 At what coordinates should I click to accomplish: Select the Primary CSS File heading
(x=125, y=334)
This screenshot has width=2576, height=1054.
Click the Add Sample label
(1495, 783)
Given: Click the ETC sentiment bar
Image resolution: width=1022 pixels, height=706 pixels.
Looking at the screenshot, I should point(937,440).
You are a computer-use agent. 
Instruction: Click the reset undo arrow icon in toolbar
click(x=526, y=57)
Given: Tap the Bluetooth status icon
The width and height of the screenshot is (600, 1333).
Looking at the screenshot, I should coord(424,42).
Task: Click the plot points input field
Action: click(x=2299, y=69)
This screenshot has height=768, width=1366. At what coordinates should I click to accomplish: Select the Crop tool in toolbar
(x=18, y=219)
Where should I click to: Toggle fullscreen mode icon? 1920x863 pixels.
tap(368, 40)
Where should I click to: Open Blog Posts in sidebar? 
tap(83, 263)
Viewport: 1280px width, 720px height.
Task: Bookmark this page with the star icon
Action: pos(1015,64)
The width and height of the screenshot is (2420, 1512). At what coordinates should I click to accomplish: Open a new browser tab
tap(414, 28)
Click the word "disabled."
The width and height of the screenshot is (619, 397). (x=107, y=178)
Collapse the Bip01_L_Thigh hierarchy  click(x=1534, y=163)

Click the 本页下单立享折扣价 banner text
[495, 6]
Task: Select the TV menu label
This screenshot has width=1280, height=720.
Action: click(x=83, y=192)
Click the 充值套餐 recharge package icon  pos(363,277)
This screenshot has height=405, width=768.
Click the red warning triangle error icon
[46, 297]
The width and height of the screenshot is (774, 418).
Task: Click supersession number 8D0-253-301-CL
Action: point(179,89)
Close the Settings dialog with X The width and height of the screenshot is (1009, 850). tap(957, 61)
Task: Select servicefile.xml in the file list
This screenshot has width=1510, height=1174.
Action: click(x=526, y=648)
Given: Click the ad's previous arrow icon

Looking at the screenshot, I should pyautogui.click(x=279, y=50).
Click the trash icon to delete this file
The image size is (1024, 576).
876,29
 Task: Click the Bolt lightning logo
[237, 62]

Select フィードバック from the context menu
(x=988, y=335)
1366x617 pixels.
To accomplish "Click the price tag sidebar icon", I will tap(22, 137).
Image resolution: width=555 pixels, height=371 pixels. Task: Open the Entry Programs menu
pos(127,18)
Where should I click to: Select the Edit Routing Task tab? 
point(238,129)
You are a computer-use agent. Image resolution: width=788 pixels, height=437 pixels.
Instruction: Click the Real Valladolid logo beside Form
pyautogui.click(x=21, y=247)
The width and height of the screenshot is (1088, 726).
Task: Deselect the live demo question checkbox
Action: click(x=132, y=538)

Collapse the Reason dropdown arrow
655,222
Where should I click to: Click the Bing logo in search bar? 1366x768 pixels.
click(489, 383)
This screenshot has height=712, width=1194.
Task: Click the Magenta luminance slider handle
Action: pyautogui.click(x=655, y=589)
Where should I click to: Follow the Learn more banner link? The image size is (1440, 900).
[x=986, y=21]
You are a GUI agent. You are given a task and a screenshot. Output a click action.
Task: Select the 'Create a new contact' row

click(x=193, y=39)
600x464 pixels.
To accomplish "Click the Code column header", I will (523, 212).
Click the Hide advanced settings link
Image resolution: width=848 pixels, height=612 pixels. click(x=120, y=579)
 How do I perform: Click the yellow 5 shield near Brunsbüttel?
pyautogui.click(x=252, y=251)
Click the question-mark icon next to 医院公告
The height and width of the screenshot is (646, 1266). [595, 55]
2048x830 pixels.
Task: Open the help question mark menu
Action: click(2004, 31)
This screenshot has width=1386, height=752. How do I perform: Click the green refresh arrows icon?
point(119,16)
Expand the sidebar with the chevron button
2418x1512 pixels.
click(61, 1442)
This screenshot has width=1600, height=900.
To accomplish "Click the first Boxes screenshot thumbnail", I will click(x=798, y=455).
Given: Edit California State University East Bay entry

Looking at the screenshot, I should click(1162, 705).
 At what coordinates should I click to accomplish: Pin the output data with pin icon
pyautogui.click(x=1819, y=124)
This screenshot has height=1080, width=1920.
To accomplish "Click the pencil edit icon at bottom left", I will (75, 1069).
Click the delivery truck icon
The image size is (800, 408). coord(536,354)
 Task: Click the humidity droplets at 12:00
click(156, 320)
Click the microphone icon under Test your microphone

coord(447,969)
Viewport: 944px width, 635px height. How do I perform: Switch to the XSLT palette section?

******************************

» **Objective**
Please reproduce the entries above with "Bluetooth" swapped for "Wi-Fi" and everything else left as it is.

» **Task output**
 At what coordinates should I click to accomplish: Select the Primary CSS File heading
(x=125, y=334)
This screenshot has width=2576, height=1054.
Click the Add Sample label
(1495, 783)
Given: Click the ETC sentiment bar
Image resolution: width=1022 pixels, height=706 pixels.
Looking at the screenshot, I should point(937,440).
You are a computer-use agent. 
Instruction: Click the reset undo arrow icon in toolbar
click(x=526, y=57)
Given: Tap the Wi-Fi status icon
The width and height of the screenshot is (600, 1333).
Looking at the screenshot, I should coord(424,42).
Task: Click the plot points input field
Action: click(x=2299, y=69)
This screenshot has height=768, width=1366. At what coordinates should I click to accomplish: Select the Crop tool in toolbar
(x=18, y=219)
Where should I click to: Toggle fullscreen mode icon? 1920x863 pixels.
tap(368, 40)
Where should I click to: Open Blog Posts in sidebar? 
tap(83, 263)
Viewport: 1280px width, 720px height.
Task: Bookmark this page with the star icon
Action: pos(1015,64)
The width and height of the screenshot is (2420, 1512). At what coordinates should I click to accomplish: Open a new browser tab
tap(414, 28)
Click the word "disabled."
The width and height of the screenshot is (619, 397). (x=107, y=178)
Collapse the Bip01_L_Thigh hierarchy  click(x=1534, y=163)

Click the 本页下单立享折扣价 banner text
[495, 6]
Task: Select the TV menu label
This screenshot has width=1280, height=720.
Action: click(x=83, y=192)
Click the 充值套餐 recharge package icon  pos(363,277)
This screenshot has height=405, width=768.
Click the red warning triangle error icon
[46, 297]
The width and height of the screenshot is (774, 418).
Task: Click supersession number 8D0-253-301-CL
Action: point(179,89)
Close the Settings dialog with X The width and height of the screenshot is (1009, 850). tap(957, 61)
Task: Select servicefile.xml in the file list
This screenshot has width=1510, height=1174.
Action: click(x=526, y=648)
Given: Click the ad's previous arrow icon

Looking at the screenshot, I should pyautogui.click(x=279, y=50).
Click the trash icon to delete this file
The image size is (1024, 576).
876,29
 Task: Click the Bolt lightning logo
[237, 62]

Select フィードバック from the context menu
(x=988, y=335)
1366x617 pixels.
To accomplish "Click the price tag sidebar icon", I will tap(22, 137).
Image resolution: width=555 pixels, height=371 pixels. Task: Open the Entry Programs menu
pos(127,18)
Where should I click to: Select the Edit Routing Task tab? 
point(238,129)
You are a computer-use agent. Image resolution: width=788 pixels, height=437 pixels.
Instruction: Click the Real Valladolid logo beside Form
pyautogui.click(x=21, y=247)
The width and height of the screenshot is (1088, 726).
Task: Deselect the live demo question checkbox
Action: click(x=132, y=538)

Collapse the Reason dropdown arrow
655,222
Where should I click to: Click the Bing logo in search bar? 1366x768 pixels.
click(489, 383)
This screenshot has height=712, width=1194.
Task: Click the Magenta luminance slider handle
Action: pyautogui.click(x=655, y=589)
Where should I click to: Follow the Learn more banner link? The image size is (1440, 900).
[x=986, y=21]
You are a GUI agent. You are given a task and a screenshot. Output a click action.
Task: Select the 'Create a new contact' row

click(x=193, y=39)
600x464 pixels.
To accomplish "Click the Code column header", I will (523, 212).
Click the Hide advanced settings link
Image resolution: width=848 pixels, height=612 pixels. click(x=120, y=579)
 How do I perform: Click the yellow 5 shield near Brunsbüttel?
pyautogui.click(x=252, y=251)
Click the question-mark icon next to 医院公告
The height and width of the screenshot is (646, 1266). [595, 55]
2048x830 pixels.
Task: Open the help question mark menu
Action: click(2004, 31)
This screenshot has width=1386, height=752. How do I perform: Click the green refresh arrows icon?
point(119,16)
Expand the sidebar with the chevron button
2418x1512 pixels.
click(61, 1442)
This screenshot has width=1600, height=900.
To accomplish "Click the first Boxes screenshot thumbnail", I will click(x=798, y=455).
Given: Edit California State University East Bay entry

Looking at the screenshot, I should click(1162, 705).
 At what coordinates should I click to accomplish: Pin the output data with pin icon
pyautogui.click(x=1819, y=124)
This screenshot has height=1080, width=1920.
To accomplish "Click the pencil edit icon at bottom left", I will (75, 1069).
Click the delivery truck icon
The image size is (800, 408). coord(536,354)
 Task: Click the humidity droplets at 12:00
click(156, 320)
Click the microphone icon under Test your microphone

coord(447,969)
Viewport: 944px width, 635px height. How do I perform: Switch to the XSLT palette section?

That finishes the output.